O Centro de Investigação Sociológica (CIS), espanhol, determinou em 2019 que 41% da população de Espanha era constituída por operários, qualificados ou não qualificados. Entre os primeiros encontram-se, por exemplo, carpinteiros, maquinistas, cozinheiros ou trabalhadores das artes gráficas; entre os segundos, jornaleiros, trabalhadores da construção civil, repositores de supermercado ou teleoperadores. Talvez o orgulho de classe tenha desaparecido, mas os operários continuam lá. E são muitos.

No entanto, quando se pergunta às pessoas o que são, torna-se evidente a mudança mental e ideológica. Apenas 10,3% dos inquiridos se considera da classe operária ou trabalhadora (o inquérito agrupa os dois termos), enquanto 58,6% se identifica como pertencente à classe média (alta, média ou baixa), de acordo com o Barómetro do CIS de fevereiro de 2024.

Existe uma forte divergência entre os resultados empíricos e a perceção dos factos. Os cidadãos preferem não se ver como classe trabalhadora, mesmo que trabalhem. Devido às fortes mudanças económicas, sociais e ideológicas ocorridas nas últimas décadas, a consciência de classe está a diminuir.

É preciso politizar as escolhas econômicas,garantir possibilidade de alternativas e conseguir construir uma identidade e uma consciência de classe que junte trabalhadores, independentemente da sua origem nacional e da sua diversidade cultural

As pessoas, nos países da UE, veem-se numa espécie de lugar social ascensional e têm vergonha de ser parte da classe trabalhadora, até porque nesta sociedade a produção de riqueza aparece como que desligada do trabalho, fruto do reino dos unicórnios e distribuída no casino da especulação financeira.  

Alguns comentadores, como Daniel Oliveira, insistem que a esquerda só se safa reagrupando-se numa nova forma partidária, uma espécie de Livre-Bloco depois da destruição do PCP, que poderia mendigar os votos da novidade e os renovados favores da cobertura mediática. 

Não estou convencido de que a solução para a “esquerda à esquerda do PS” se resolva com uma nova fórmula eleitoral. Acho que essas cristalizações institucionais, para resultarem e mudarem a sociedade, têm de corresponder a uma alternativa social que seja construída de baixo para cima. 

Os movimentos sociais, os militantes e as formações que chamamos de “esquerda” têm de estar no terreno social. Só vencem se se tornarem a voz dos trabalhadores e das populações dos bairros periféricos. Têm de conseguir unificar nas lutas trabalhadores imigrantes e portugueses. Conseguir demonstrar que é o trabalho que cria riqueza e que quem trabalha deve ter mais poder nesta sociedade.

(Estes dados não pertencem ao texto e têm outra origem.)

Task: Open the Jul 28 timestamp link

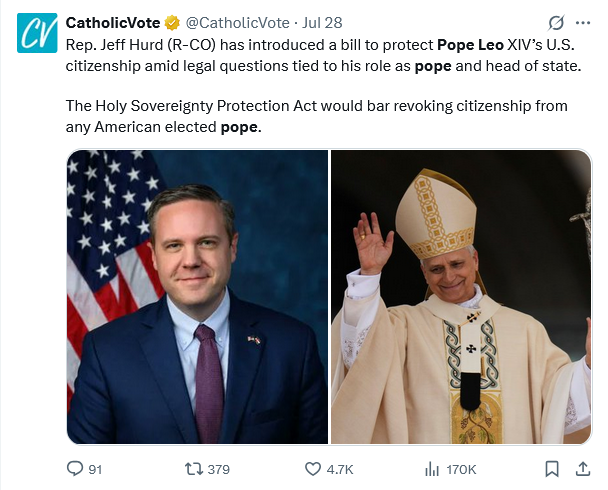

O resultado das eleições ajuda a fazer este caminho, mas, na verdade, ele é resultado da falta de enraizamento social. Só vai mudar quando a raiva individual, que se expressa na extrema-direita, se tornar uma revolta social e coletiva que não dê voz a um falso messias, mas a todas as pessoas que não estão de acordo com a situação atual em que vivemos. 

O problema da esquerda em luta com a extrema-direita é que esta última fala com as entranhas e a esquerda responde com Excel. As forças políticas que querem representar os trabalhadores têm de ser capazes de conquistar melhores salários, mas sobretudo de construir o imaginário de uma sociedade que possa substituir o capitalismo e sair deste eterno presente.